A complete, exact copy of the records below is the required result.

(Stored dataset items)
=-=-=

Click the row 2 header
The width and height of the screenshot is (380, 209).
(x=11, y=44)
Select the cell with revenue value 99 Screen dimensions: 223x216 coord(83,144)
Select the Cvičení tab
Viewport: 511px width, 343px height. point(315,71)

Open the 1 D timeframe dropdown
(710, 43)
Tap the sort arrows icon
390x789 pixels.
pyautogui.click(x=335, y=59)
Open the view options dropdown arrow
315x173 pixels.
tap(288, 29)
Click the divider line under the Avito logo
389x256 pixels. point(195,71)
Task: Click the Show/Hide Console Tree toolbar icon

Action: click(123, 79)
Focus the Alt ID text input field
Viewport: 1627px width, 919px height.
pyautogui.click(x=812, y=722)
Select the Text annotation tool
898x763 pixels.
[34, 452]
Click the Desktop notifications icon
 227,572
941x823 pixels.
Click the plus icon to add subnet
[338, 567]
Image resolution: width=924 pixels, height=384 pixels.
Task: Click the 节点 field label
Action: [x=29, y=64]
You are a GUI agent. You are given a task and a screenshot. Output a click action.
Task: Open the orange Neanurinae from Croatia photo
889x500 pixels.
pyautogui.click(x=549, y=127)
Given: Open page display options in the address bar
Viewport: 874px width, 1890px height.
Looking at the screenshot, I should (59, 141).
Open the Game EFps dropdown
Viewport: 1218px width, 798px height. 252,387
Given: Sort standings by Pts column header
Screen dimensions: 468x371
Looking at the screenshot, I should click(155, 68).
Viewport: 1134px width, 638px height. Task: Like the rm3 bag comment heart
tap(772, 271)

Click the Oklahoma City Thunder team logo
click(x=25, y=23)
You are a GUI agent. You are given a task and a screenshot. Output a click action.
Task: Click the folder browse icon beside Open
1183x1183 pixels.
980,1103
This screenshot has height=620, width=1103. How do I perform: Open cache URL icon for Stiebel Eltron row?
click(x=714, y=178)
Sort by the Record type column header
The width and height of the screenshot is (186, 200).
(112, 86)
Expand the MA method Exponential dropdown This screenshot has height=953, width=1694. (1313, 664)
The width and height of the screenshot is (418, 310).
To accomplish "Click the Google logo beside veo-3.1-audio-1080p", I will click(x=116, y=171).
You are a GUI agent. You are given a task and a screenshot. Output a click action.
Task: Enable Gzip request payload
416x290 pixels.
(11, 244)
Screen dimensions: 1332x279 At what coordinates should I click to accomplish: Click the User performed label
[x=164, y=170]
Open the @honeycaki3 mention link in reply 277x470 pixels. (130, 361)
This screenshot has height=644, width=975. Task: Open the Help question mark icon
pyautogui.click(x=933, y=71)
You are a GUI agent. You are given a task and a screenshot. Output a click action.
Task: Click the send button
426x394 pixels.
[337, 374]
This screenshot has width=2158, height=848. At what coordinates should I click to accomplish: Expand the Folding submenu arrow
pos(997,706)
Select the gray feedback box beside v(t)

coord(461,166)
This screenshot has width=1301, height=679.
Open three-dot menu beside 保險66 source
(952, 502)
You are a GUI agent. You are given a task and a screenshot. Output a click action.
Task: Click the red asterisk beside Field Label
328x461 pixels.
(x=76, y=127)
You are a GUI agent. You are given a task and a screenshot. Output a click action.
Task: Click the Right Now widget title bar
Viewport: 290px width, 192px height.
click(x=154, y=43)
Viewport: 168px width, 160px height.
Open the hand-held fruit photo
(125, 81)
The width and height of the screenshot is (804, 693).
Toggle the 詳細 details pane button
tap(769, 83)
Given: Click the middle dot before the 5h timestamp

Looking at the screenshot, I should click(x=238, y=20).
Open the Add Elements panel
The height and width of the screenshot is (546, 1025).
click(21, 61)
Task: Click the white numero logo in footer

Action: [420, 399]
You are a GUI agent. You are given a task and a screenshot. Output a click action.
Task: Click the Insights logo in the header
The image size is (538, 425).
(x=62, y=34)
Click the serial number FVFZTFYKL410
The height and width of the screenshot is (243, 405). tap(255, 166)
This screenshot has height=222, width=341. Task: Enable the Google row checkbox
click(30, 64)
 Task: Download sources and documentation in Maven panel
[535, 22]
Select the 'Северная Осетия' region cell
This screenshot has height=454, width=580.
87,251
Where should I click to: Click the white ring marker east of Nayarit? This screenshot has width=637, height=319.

=-=-=

• **Answer to this problem**:
Click the row 2 header
The width and height of the screenshot is (380, 209).
(x=11, y=44)
Select the cell with revenue value 99 Screen dimensions: 223x216 coord(83,144)
Select the Cvičení tab
Viewport: 511px width, 343px height. point(315,71)

Open the 1 D timeframe dropdown
(710, 43)
Tap the sort arrows icon
390x789 pixels.
pyautogui.click(x=335, y=59)
Open the view options dropdown arrow
315x173 pixels.
tap(288, 29)
Click the divider line under the Avito logo
389x256 pixels. point(195,71)
Task: Click the Show/Hide Console Tree toolbar icon

Action: click(123, 79)
Focus the Alt ID text input field
Viewport: 1627px width, 919px height.
pyautogui.click(x=812, y=722)
Select the Text annotation tool
898x763 pixels.
[34, 452]
Click the Desktop notifications icon
 227,572
941x823 pixels.
Click the plus icon to add subnet
[338, 567]
Image resolution: width=924 pixels, height=384 pixels.
Task: Click the 节点 field label
Action: [x=29, y=64]
You are a GUI agent. You are given a task and a screenshot. Output a click action.
Task: Open the orange Neanurinae from Croatia photo
889x500 pixels.
pyautogui.click(x=549, y=127)
Given: Open page display options in the address bar
Viewport: 874px width, 1890px height.
Looking at the screenshot, I should (59, 141).
Open the Game EFps dropdown
Viewport: 1218px width, 798px height. 252,387
Given: Sort standings by Pts column header
Screen dimensions: 468x371
Looking at the screenshot, I should click(155, 68).
Viewport: 1134px width, 638px height. Task: Like the rm3 bag comment heart
tap(772, 271)

Click the Oklahoma City Thunder team logo
click(x=25, y=23)
You are a GUI agent. You are given a task and a screenshot. Output a click action.
Task: Click the folder browse icon beside Open
1183x1183 pixels.
980,1103
This screenshot has height=620, width=1103. How do I perform: Open cache URL icon for Stiebel Eltron row?
click(x=714, y=178)
Sort by the Record type column header
The width and height of the screenshot is (186, 200).
(112, 86)
Expand the MA method Exponential dropdown This screenshot has height=953, width=1694. (1313, 664)
The width and height of the screenshot is (418, 310).
To accomplish "Click the Google logo beside veo-3.1-audio-1080p", I will click(x=116, y=171).
You are a GUI agent. You are given a task and a screenshot. Output a click action.
Task: Enable Gzip request payload
416x290 pixels.
(11, 244)
Screen dimensions: 1332x279 At what coordinates should I click to accomplish: Click the User performed label
[x=164, y=170]
Open the @honeycaki3 mention link in reply 277x470 pixels. (130, 361)
This screenshot has height=644, width=975. Task: Open the Help question mark icon
pyautogui.click(x=933, y=71)
You are a GUI agent. You are given a task and a screenshot. Output a click action.
Task: Click the send button
426x394 pixels.
[337, 374]
This screenshot has width=2158, height=848. At what coordinates should I click to accomplish: Expand the Folding submenu arrow
pos(997,706)
Select the gray feedback box beside v(t)

coord(461,166)
This screenshot has width=1301, height=679.
Open three-dot menu beside 保險66 source
(952, 502)
You are a GUI agent. You are given a task and a screenshot. Output a click action.
Task: Click the red asterisk beside Field Label
328x461 pixels.
(x=76, y=127)
You are a GUI agent. You are given a task and a screenshot. Output a click action.
Task: Click the Right Now widget title bar
Viewport: 290px width, 192px height.
click(x=154, y=43)
Viewport: 168px width, 160px height.
Open the hand-held fruit photo
(125, 81)
The width and height of the screenshot is (804, 693).
Toggle the 詳細 details pane button
tap(769, 83)
Given: Click the middle dot before the 5h timestamp

Looking at the screenshot, I should click(x=238, y=20).
Open the Add Elements panel
The height and width of the screenshot is (546, 1025).
click(21, 61)
Task: Click the white numero logo in footer

Action: [420, 399]
You are a GUI agent. You are given a task and a screenshot. Output a click action.
Task: Click the Insights logo in the header
The image size is (538, 425).
(x=62, y=34)
Click the serial number FVFZTFYKL410
The height and width of the screenshot is (243, 405). tap(255, 166)
This screenshot has height=222, width=341. Task: Enable the Google row checkbox
click(30, 64)
 Task: Download sources and documentation in Maven panel
[535, 22]
Select the 'Северная Осетия' region cell
This screenshot has height=454, width=580.
87,251
Where should I click to: Click the white ring marker east of Nayarit? This screenshot has width=637, height=319.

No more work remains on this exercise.